[Direction]
Copy out every one of the entries below word for word, without changing anything.

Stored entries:
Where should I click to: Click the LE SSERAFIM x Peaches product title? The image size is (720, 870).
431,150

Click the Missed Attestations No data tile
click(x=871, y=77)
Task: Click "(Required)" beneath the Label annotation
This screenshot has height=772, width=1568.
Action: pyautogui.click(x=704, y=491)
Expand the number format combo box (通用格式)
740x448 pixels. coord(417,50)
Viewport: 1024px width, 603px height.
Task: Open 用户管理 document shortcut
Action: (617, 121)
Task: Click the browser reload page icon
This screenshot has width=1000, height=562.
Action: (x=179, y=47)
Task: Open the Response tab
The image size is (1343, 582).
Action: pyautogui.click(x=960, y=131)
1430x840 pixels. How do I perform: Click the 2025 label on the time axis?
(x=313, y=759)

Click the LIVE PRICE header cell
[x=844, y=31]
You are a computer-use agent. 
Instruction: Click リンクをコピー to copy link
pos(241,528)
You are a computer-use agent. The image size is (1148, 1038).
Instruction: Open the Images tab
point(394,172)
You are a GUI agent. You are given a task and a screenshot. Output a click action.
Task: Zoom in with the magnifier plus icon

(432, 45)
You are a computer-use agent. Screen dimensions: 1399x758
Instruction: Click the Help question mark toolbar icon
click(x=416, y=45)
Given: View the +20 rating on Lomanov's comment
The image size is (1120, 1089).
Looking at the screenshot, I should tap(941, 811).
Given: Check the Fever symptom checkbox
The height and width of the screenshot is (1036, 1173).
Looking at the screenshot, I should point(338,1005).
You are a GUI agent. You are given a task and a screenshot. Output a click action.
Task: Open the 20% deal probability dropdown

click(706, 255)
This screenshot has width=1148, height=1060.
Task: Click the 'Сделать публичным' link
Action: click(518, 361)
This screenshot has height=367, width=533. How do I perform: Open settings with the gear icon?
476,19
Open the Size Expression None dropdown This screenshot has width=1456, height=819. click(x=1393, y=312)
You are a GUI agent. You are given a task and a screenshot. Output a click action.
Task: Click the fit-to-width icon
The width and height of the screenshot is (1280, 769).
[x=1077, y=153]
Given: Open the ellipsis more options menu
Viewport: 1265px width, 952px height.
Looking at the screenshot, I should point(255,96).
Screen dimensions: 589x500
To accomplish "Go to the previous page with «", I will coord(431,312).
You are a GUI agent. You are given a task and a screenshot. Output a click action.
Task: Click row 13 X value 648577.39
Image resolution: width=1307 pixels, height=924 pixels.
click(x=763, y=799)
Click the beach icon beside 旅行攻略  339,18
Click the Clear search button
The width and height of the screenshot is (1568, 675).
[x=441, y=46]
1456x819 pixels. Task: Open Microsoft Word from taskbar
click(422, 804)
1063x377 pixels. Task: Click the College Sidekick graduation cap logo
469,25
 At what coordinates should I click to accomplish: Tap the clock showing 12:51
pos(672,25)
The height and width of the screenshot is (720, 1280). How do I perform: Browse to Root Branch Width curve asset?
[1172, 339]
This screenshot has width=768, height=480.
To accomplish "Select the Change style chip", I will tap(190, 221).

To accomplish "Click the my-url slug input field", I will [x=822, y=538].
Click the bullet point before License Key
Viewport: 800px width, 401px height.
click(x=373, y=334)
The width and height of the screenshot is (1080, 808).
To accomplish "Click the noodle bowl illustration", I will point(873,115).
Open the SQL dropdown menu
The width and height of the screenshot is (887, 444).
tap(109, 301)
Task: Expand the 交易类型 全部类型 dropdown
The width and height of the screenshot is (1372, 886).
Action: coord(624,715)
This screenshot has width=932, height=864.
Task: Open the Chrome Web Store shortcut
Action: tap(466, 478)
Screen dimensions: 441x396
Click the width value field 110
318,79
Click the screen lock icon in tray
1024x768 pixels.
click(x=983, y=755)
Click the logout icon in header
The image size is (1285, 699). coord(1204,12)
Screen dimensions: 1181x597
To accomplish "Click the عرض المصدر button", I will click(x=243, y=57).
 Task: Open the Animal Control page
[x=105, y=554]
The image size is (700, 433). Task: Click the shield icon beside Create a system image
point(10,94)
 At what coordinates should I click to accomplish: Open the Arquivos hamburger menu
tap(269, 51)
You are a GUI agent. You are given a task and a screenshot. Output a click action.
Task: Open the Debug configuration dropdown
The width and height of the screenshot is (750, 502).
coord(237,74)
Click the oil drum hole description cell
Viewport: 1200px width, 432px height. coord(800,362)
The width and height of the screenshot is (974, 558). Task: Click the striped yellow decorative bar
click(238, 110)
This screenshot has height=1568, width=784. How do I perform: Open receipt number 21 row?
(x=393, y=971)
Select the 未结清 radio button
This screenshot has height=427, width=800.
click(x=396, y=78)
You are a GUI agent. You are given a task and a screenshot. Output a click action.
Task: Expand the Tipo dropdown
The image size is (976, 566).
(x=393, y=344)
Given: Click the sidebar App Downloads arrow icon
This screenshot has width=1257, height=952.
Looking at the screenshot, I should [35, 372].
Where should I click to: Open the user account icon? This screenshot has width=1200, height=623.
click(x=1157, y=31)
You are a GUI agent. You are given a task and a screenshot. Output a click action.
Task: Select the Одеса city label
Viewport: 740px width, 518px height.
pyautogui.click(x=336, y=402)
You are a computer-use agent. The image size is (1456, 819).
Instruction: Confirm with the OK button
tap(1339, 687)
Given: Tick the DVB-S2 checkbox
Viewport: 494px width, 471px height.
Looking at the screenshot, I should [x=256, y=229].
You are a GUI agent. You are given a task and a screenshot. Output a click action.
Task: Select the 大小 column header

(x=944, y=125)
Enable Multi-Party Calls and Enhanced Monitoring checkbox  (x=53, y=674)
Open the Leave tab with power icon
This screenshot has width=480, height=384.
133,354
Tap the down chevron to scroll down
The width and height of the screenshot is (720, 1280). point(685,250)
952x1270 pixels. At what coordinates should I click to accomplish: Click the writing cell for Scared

[Full output]
Where should I click to: Click the LE SSERAFIM x Peaches product title? The image size is (720, 870).
431,150

Click the Missed Attestations No data tile
click(x=871, y=77)
Task: Click "(Required)" beneath the Label annotation
This screenshot has height=772, width=1568.
Action: pyautogui.click(x=704, y=491)
Expand the number format combo box (通用格式)
740x448 pixels. coord(417,50)
Viewport: 1024px width, 603px height.
Task: Open 用户管理 document shortcut
Action: (617, 121)
Task: Click the browser reload page icon
This screenshot has width=1000, height=562.
Action: (x=179, y=47)
Task: Open the Response tab
The image size is (1343, 582).
Action: pyautogui.click(x=960, y=131)
1430x840 pixels. How do I perform: Click the 2025 label on the time axis?
(x=313, y=759)

Click the LIVE PRICE header cell
[x=844, y=31]
You are a computer-use agent. 
Instruction: Click リンクをコピー to copy link
pos(241,528)
You are a computer-use agent. The image size is (1148, 1038).
Instruction: Open the Images tab
point(394,172)
You are a GUI agent. You are given a task and a screenshot. Output a click action.
Task: Zoom in with the magnifier plus icon

(432, 45)
You are a computer-use agent. Screen dimensions: 1399x758
Instruction: Click the Help question mark toolbar icon
click(x=416, y=45)
Given: View the +20 rating on Lomanov's comment
The image size is (1120, 1089).
Looking at the screenshot, I should tap(941, 811).
Given: Check the Fever symptom checkbox
The height and width of the screenshot is (1036, 1173).
Looking at the screenshot, I should point(338,1005).
You are a GUI agent. You are given a task and a screenshot. Output a click action.
Task: Open the 20% deal probability dropdown

click(706, 255)
This screenshot has width=1148, height=1060.
Task: Click the 'Сделать публичным' link
Action: click(518, 361)
This screenshot has height=367, width=533. How do I perform: Open settings with the gear icon?
476,19
Open the Size Expression None dropdown This screenshot has width=1456, height=819. click(x=1393, y=312)
You are a GUI agent. You are given a task and a screenshot. Output a click action.
Task: Click the fit-to-width icon
The width and height of the screenshot is (1280, 769).
[x=1077, y=153]
Given: Open the ellipsis more options menu
Viewport: 1265px width, 952px height.
Looking at the screenshot, I should point(255,96).
Screen dimensions: 589x500
To accomplish "Go to the previous page with «", I will coord(431,312).
You are a GUI agent. You are given a task and a screenshot. Output a click action.
Task: Click row 13 X value 648577.39
Image resolution: width=1307 pixels, height=924 pixels.
click(x=763, y=799)
Click the beach icon beside 旅行攻略  339,18
Click the Clear search button
The width and height of the screenshot is (1568, 675).
[x=441, y=46]
1456x819 pixels. Task: Open Microsoft Word from taskbar
click(422, 804)
1063x377 pixels. Task: Click the College Sidekick graduation cap logo
469,25
 At what coordinates should I click to accomplish: Tap the clock showing 12:51
pos(672,25)
The height and width of the screenshot is (720, 1280). How do I perform: Browse to Root Branch Width curve asset?
[1172, 339]
This screenshot has width=768, height=480.
To accomplish "Select the Change style chip", I will tap(190, 221).

To accomplish "Click the my-url slug input field", I will [x=822, y=538].
Click the bullet point before License Key
Viewport: 800px width, 401px height.
click(x=373, y=334)
The width and height of the screenshot is (1080, 808).
To accomplish "Click the noodle bowl illustration", I will point(873,115).
Open the SQL dropdown menu
The width and height of the screenshot is (887, 444).
tap(109, 301)
Task: Expand the 交易类型 全部类型 dropdown
The width and height of the screenshot is (1372, 886).
Action: coord(624,715)
This screenshot has width=932, height=864.
Task: Open the Chrome Web Store shortcut
Action: tap(466, 478)
Screen dimensions: 441x396
Click the width value field 110
318,79
Click the screen lock icon in tray
1024x768 pixels.
click(x=983, y=755)
Click the logout icon in header
The image size is (1285, 699). coord(1204,12)
Screen dimensions: 1181x597
To accomplish "Click the عرض المصدر button", I will click(x=243, y=57).
 Task: Open the Animal Control page
[x=105, y=554]
The image size is (700, 433). Task: Click the shield icon beside Create a system image
point(10,94)
 At what coordinates should I click to accomplish: Open the Arquivos hamburger menu
tap(269, 51)
You are a GUI agent. You are given a task and a screenshot. Output a click action.
Task: Open the Debug configuration dropdown
The width and height of the screenshot is (750, 502).
coord(237,74)
Click the oil drum hole description cell
Viewport: 1200px width, 432px height. coord(800,362)
The width and height of the screenshot is (974, 558). Task: Click the striped yellow decorative bar
click(238, 110)
This screenshot has height=1568, width=784. How do I perform: Open receipt number 21 row?
(x=393, y=971)
Select the 未结清 radio button
This screenshot has height=427, width=800.
click(x=396, y=78)
You are a GUI agent. You are given a task and a screenshot. Output a click action.
Task: Expand the Tipo dropdown
The image size is (976, 566).
(x=393, y=344)
Given: Click the sidebar App Downloads arrow icon
This screenshot has width=1257, height=952.
Looking at the screenshot, I should [35, 372].
Where should I click to: Open the user account icon? This screenshot has width=1200, height=623.
click(x=1157, y=31)
You are a GUI agent. You are given a task and a screenshot. Output a click action.
Task: Select the Одеса city label
Viewport: 740px width, 518px height.
pyautogui.click(x=336, y=402)
You are a computer-use agent. The image size is (1456, 819).
Instruction: Confirm with the OK button
tap(1339, 687)
Given: Tick the DVB-S2 checkbox
Viewport: 494px width, 471px height.
Looking at the screenshot, I should [x=256, y=229].
You are a GUI agent. You are given a task and a screenshot. Output a click action.
Task: Select the 大小 column header

(x=944, y=125)
Enable Multi-Party Calls and Enhanced Monitoring checkbox  (x=53, y=674)
Open the Leave tab with power icon
This screenshot has width=480, height=384.
133,354
Tap the down chevron to scroll down
The width and height of the screenshot is (720, 1280). point(685,250)
952x1270 pixels. At what coordinates should I click to accomplish: Click the writing cell for Scared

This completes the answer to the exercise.